WORK REQUIRED:
Once you have read the entries, please say how many lines hold the string "height", giving the number only.

(Stored records)

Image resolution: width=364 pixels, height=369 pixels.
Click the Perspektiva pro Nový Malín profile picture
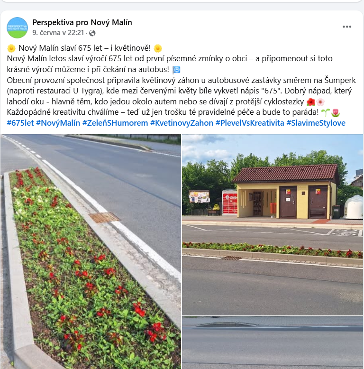[x=17, y=28]
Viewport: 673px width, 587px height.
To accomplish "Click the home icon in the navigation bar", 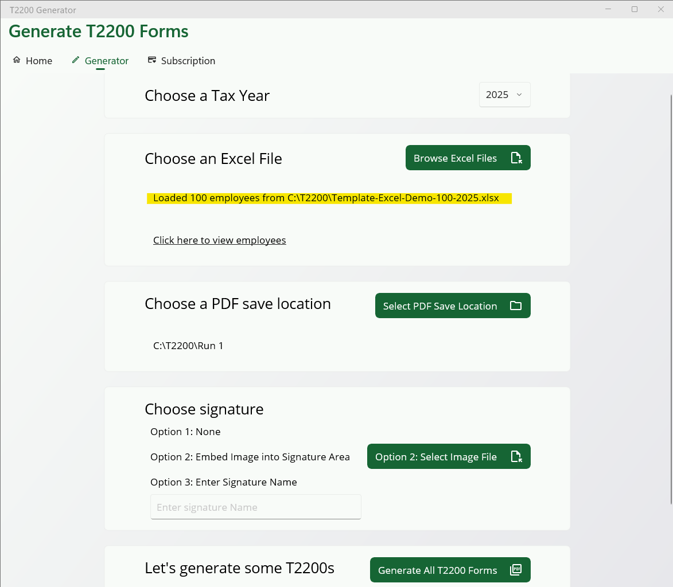I will (17, 60).
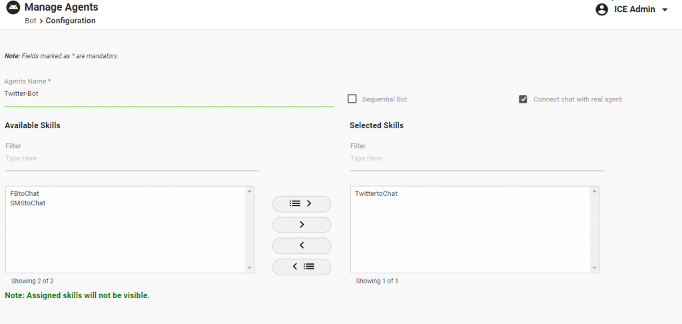682x324 pixels.
Task: Click the Bot breadcrumb link
Action: click(30, 21)
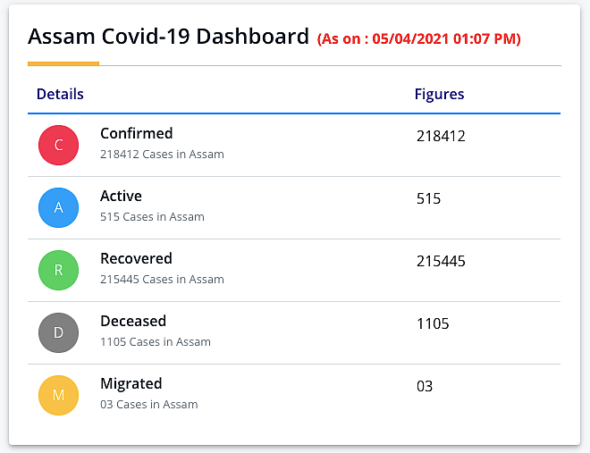Click the active figure 515

428,198
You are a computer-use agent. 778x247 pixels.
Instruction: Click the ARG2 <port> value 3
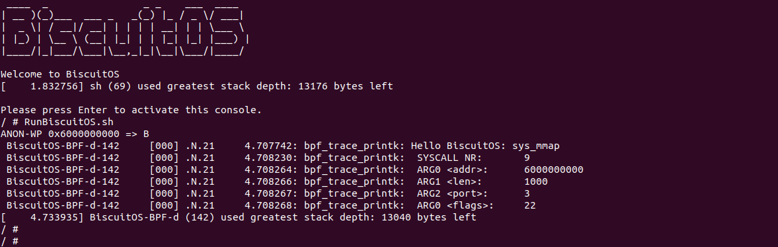(x=527, y=194)
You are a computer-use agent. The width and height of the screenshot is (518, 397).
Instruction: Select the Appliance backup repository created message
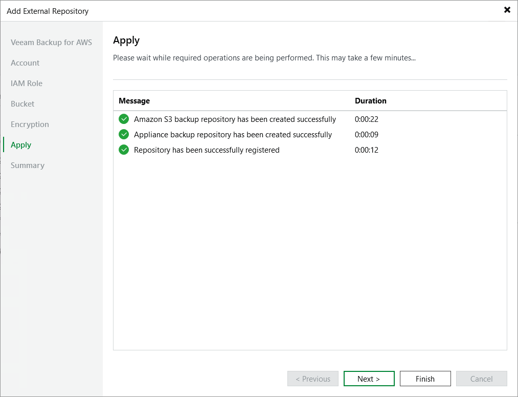click(233, 135)

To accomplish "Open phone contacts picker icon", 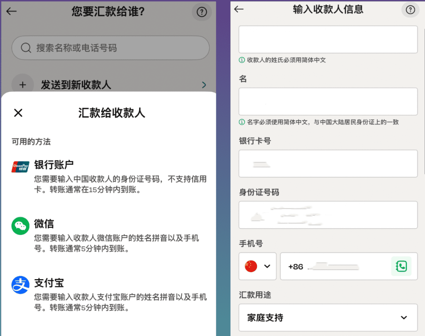I will point(401,266).
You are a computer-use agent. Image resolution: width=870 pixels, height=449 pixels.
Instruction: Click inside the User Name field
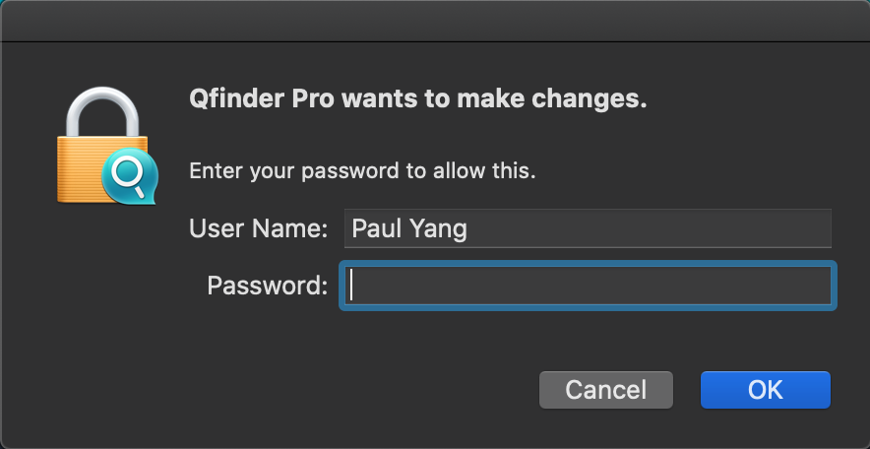tap(588, 228)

EXERCISE ANSWER:
4